**Do this:**
Pull out each line of the items below that contains the string "should", matching case exactly.

**Data in this exercise:**
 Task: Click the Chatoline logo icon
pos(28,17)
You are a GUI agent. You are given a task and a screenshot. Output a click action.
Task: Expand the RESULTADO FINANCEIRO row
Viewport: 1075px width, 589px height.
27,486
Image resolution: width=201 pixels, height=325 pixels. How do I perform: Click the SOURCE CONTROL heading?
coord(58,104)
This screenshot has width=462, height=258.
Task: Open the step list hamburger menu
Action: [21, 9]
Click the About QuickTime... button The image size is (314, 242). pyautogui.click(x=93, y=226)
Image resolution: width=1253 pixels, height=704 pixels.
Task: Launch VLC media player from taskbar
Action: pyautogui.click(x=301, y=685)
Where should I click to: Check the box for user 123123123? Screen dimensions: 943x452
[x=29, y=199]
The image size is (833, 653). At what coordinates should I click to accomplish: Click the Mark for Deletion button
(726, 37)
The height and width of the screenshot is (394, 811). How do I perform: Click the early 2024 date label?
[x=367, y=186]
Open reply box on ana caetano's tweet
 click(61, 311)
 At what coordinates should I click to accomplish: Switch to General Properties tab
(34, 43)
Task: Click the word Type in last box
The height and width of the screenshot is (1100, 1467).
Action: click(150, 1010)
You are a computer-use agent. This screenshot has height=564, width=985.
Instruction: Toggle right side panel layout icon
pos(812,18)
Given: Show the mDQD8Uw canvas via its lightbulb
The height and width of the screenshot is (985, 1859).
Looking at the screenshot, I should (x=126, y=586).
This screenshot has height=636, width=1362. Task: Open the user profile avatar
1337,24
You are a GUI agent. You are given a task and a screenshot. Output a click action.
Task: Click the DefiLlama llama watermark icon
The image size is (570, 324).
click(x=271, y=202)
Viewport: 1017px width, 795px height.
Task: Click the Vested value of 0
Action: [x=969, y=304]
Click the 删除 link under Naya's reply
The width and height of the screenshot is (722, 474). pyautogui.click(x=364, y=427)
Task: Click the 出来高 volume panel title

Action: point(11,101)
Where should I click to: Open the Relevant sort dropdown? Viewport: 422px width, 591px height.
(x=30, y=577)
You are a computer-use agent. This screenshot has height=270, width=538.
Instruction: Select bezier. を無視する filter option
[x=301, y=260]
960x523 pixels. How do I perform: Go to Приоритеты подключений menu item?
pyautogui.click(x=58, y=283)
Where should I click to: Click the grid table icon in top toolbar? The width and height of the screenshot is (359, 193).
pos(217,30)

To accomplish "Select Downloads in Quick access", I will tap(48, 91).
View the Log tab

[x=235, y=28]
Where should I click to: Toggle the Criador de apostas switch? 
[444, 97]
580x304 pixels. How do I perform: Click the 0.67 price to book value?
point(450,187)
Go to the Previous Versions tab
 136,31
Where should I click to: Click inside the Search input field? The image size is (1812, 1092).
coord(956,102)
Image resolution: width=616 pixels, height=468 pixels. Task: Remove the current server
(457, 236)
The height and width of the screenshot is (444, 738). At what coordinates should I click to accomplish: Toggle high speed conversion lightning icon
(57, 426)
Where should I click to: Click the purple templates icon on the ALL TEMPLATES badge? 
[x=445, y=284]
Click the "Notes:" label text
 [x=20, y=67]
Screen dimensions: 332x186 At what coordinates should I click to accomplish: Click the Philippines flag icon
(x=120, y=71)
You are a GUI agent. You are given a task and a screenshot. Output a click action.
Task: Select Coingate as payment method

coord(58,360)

**Response:**
Where should I click to: Check the box for user 123123123? Screen dimensions: 943x452
The image size is (833, 653). At what coordinates should I click to accomplish: Click the Mark for Deletion button
 At what coordinates should I click to accomplish: Switch to General Properties tab
Looking at the screenshot, I should (x=126, y=586).
Where should I click to: Open the Relevant sort dropdown? Viewport: 422px width, 591px height.
Where should I click to: Click the grid table icon in top toolbar? The width and height of the screenshot is (359, 193).
Where should I click to: Toggle the Criador de apostas switch? 
Where should I click to: Click inside the Search input field? The image size is (1812, 1092).
The height and width of the screenshot is (444, 738). At what coordinates should I click to accomplish: Toggle high speed conversion lightning icon
Where should I click to: Click the purple templates icon on the ALL TEMPLATES badge? 
Screen dimensions: 332x186 At what coordinates should I click to accomplish: Click the Philippines flag icon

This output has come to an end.